*Given data*.
★ ★ ★ ★
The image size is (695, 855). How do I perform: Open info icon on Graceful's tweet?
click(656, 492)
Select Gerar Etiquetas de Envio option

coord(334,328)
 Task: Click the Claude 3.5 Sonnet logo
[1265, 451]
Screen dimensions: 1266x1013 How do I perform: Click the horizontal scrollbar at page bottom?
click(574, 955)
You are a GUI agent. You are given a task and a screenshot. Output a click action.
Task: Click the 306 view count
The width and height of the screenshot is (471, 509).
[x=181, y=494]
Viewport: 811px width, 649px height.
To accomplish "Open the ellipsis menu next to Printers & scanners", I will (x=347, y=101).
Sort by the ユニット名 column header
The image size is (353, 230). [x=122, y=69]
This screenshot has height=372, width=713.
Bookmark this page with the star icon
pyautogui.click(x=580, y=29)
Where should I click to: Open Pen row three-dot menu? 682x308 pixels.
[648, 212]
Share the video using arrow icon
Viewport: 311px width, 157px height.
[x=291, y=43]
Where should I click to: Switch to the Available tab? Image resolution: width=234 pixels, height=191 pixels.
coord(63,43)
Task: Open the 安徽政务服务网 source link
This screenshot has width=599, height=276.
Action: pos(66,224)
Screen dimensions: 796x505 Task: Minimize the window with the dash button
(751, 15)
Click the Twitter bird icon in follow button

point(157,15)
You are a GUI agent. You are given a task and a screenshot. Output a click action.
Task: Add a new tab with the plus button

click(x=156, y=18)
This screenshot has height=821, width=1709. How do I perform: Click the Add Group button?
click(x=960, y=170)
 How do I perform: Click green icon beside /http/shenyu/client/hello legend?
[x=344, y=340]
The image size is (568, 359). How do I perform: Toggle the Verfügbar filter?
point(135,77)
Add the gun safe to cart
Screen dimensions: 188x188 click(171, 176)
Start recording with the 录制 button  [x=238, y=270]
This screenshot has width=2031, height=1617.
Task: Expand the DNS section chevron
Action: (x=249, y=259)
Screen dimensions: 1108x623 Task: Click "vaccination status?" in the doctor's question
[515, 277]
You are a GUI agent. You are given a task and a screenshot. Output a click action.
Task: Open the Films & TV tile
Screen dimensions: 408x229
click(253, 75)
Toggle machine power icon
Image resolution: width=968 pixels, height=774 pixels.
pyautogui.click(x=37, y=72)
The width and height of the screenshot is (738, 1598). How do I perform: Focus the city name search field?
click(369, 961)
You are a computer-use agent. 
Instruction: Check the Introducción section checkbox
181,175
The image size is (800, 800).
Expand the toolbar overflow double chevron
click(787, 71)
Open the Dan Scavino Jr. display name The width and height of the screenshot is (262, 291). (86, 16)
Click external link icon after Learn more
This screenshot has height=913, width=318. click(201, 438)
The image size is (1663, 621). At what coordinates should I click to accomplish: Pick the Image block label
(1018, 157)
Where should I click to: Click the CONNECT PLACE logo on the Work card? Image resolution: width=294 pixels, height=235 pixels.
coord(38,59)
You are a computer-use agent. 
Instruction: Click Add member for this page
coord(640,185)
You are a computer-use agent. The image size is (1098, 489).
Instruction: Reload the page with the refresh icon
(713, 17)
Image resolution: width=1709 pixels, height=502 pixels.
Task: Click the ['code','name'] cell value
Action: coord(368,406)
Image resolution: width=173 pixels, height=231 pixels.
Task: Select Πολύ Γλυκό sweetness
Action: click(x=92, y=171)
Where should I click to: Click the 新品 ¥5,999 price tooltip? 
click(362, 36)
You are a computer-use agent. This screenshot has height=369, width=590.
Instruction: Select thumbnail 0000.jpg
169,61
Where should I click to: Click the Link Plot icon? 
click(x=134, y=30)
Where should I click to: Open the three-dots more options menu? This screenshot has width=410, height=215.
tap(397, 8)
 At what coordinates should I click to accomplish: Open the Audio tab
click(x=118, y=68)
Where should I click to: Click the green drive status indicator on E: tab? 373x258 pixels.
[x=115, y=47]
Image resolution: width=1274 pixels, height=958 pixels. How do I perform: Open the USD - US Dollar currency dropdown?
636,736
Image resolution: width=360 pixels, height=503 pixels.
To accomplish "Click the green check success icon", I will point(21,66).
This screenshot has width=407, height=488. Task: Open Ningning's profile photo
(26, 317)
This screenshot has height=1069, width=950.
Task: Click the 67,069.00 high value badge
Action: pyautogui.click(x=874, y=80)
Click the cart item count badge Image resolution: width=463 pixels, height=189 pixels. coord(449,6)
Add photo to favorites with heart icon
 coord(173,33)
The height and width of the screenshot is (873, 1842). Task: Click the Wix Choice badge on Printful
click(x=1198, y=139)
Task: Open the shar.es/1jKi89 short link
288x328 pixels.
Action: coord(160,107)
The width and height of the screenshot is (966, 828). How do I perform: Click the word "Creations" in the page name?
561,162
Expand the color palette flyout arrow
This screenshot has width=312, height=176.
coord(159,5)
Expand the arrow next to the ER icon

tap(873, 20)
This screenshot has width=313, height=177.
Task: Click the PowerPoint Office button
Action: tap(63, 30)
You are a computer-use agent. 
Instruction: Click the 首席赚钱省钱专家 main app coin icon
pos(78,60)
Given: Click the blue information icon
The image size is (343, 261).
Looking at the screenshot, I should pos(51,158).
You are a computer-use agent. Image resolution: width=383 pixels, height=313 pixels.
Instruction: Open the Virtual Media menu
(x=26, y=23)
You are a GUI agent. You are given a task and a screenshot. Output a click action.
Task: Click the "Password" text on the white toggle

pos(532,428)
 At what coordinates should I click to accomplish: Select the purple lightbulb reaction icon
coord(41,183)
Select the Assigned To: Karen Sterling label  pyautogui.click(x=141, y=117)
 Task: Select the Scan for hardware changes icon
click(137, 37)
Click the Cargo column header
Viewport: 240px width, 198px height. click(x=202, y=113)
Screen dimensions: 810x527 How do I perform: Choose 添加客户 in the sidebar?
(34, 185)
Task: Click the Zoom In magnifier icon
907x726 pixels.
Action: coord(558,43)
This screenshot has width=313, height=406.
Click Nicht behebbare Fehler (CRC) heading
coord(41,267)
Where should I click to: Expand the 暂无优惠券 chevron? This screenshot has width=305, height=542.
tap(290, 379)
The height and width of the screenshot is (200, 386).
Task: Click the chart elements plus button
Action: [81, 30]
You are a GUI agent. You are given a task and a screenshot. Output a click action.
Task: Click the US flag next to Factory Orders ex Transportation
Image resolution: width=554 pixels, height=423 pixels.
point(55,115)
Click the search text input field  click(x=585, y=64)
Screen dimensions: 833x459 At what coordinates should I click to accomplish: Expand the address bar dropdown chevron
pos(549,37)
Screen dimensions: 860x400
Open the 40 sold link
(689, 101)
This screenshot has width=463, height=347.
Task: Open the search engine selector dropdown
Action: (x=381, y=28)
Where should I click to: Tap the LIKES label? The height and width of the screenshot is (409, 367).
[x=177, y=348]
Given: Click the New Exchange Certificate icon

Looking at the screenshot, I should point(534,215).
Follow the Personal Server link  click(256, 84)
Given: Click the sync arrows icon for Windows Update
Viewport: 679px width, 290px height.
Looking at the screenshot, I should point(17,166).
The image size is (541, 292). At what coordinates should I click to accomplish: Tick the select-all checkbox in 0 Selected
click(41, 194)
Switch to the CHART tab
★ ★ ★ ★
All lines above from the line with "Given: Click the blue information icon" through the line with "Screen dimensions: 860x400", both included, are to be set down exactly, with nothing else.

Given: Click the blue information icon
The image size is (343, 261).
Looking at the screenshot, I should pos(51,158).
You are a computer-use agent. Image resolution: width=383 pixels, height=313 pixels.
Instruction: Open the Virtual Media menu
(x=26, y=23)
You are a GUI agent. You are given a task and a screenshot. Output a click action.
Task: Click the "Password" text on the white toggle

pos(532,428)
 At what coordinates should I click to accomplish: Select the purple lightbulb reaction icon
coord(41,183)
Select the Assigned To: Karen Sterling label  pyautogui.click(x=141, y=117)
 Task: Select the Scan for hardware changes icon
click(137, 37)
Click the Cargo column header
Viewport: 240px width, 198px height. click(x=202, y=113)
Screen dimensions: 810x527 How do I perform: Choose 添加客户 in the sidebar?
(34, 185)
Task: Click the Zoom In magnifier icon
907x726 pixels.
Action: coord(558,43)
This screenshot has width=313, height=406.
Click Nicht behebbare Fehler (CRC) heading
coord(41,267)
Where should I click to: Expand the 暂无优惠券 chevron? This screenshot has width=305, height=542.
tap(290, 379)
The height and width of the screenshot is (200, 386).
Task: Click the chart elements plus button
Action: [81, 30]
You are a GUI agent. You are given a task and a screenshot. Output a click action.
Task: Click the US flag next to Factory Orders ex Transportation
Image resolution: width=554 pixels, height=423 pixels.
point(55,115)
Click the search text input field  click(x=585, y=64)
Screen dimensions: 833x459 At what coordinates should I click to accomplish: Expand the address bar dropdown chevron
pos(549,37)
Screen dimensions: 860x400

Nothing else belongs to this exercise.